When I checked the date for this writing, it occurred to me that today marks the four-week anniversary of Father Chris’s and Father Joe’s arrival here at St. Paul’s. By now, most of us have experienced a homily or two from each of them as well as a few of their jokes. Corny as they were, I admit that I giggled in response to these humorous offerings. I simply couldn’t resist the new guys’ sincere attempts to ease themselves into our parish family. Sharing a few laughs with us was certainly a good way to start! Still, I can’t ignore the road which lies ahead for them and for us. Down that road, Father Chris and Father Joe will share far more than laughter with us.
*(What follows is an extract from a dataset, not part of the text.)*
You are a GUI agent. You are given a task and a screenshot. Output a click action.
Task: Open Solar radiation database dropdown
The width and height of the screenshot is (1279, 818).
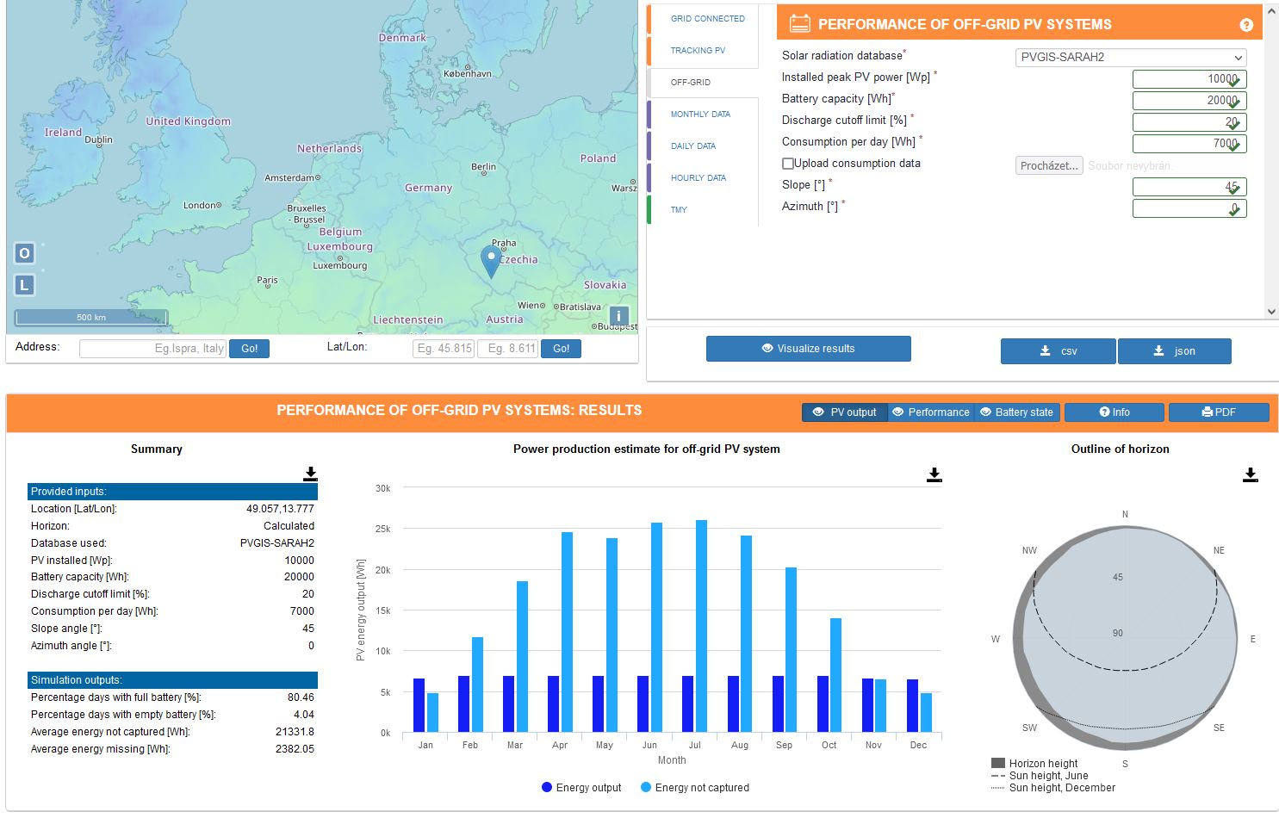[x=1131, y=58]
They’ll pray with us and they’ll celebrate with us. They’ll worry with us and keep vigil with us in tough circumstances. They’ll mourn with us and hold us up when we say goodbye to our loved ones. In addition to all of this “spiritual” activity, Father Chris and Father Joe will engage in the practical day-to-day management tasks which add to most administrators’ gray hair. Fortunately for all concerned, through everything we experience together, a common thread will hold us close. That thread is our faith.
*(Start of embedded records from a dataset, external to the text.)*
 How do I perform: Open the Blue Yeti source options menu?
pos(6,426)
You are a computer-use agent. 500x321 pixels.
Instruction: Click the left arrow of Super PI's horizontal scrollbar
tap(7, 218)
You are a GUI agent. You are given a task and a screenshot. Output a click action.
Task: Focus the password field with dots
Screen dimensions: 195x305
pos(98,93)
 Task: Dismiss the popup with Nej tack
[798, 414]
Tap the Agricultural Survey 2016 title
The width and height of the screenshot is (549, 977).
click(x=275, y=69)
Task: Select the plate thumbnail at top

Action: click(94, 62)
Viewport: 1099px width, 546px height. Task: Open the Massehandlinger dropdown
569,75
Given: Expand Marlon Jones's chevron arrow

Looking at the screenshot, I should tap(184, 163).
For as long as I can remember, that thread of faith has been an important force in my life. If you’ve sewn on an almost-lost button, you understand the strength hidden in a bit of thread. Isn’t it amazing that it takes only a few inches of this lighter-than-air string to repair a holey sock or a falling hem? The same is true of our faith. Though our own faith may seem as flimsy as a bit of unraveling thread, it’s enough to keep us anchored. It holds us close to those who love us and to those God has given us to love. Most importantly, that tiny strand binds us forever to God. Through thick and thin, through illnesses, losses and our too-frequent failures, that thread holds us close to our Loving Maker. More often than we realize, God tightens the stitches which hold us close. God has done this for me more often than I can count through a chance meeting with a friend, a bird who flits at my window in spite of a brewing storm or a scribbled quote from a soul far more faith-filled than I which I’d ignored until the moment at hand. Always, God pulls at that thread which is my faith until I get the message and behave accordingly.
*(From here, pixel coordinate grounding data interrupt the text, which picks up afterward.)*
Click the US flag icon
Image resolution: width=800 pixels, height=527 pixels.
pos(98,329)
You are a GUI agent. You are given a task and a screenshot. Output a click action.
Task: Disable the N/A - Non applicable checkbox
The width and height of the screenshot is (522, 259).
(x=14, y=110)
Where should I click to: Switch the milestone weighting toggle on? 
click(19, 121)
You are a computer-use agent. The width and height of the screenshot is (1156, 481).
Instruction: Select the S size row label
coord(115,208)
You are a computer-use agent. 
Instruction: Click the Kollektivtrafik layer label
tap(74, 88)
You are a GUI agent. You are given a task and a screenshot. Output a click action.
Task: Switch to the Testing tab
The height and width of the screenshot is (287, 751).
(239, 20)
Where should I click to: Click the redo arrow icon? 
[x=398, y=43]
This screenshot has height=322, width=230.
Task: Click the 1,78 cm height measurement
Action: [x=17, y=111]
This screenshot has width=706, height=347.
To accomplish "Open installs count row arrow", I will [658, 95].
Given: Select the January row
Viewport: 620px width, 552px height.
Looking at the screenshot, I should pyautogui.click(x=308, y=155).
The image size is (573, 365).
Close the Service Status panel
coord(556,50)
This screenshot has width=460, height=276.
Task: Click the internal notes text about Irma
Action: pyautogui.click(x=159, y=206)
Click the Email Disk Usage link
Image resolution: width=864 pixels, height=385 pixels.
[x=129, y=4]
It seems to me that each of us is called to tighten the thread of faith which binds us to one another and to God. Though we often look to those whom we consider to be “religious” or “holy” or “spiritual” to do the job, God tells us all to do this for our fellow humans. It was twenty-one years ago when I visited a priest who’d been a lifelong friend. I’d known Father Bill O’Connell since I was four years old. By age six, I’d earned permission to walk down the block to our parish rectory to visit him. When I arrived, if he didn’t have an appointment, Father took the time to talk with me. This continued through seventh grade when my family moved. Afterward, I called Father at every opportunity. He also called me when he had people or special intentions for me to pray for. During junior year of college, I called Father to offer my services at his parish for a month the following summer. He immediately invited me to teach English to immigrant children who’d begin school that fall. While there, I met a local teacher who invited me on a date, eventually married me and grew up to become Mike-the-Deacon. As for Father, he witnessed our marriage, baptized our first son and remained a friend through it all. When I visited Father that day twenty-one years ago, he was very sick. Though he’d always held onto the full spool of thread which was his faith, Father admitted to me, “Mary, it’s hard to die…”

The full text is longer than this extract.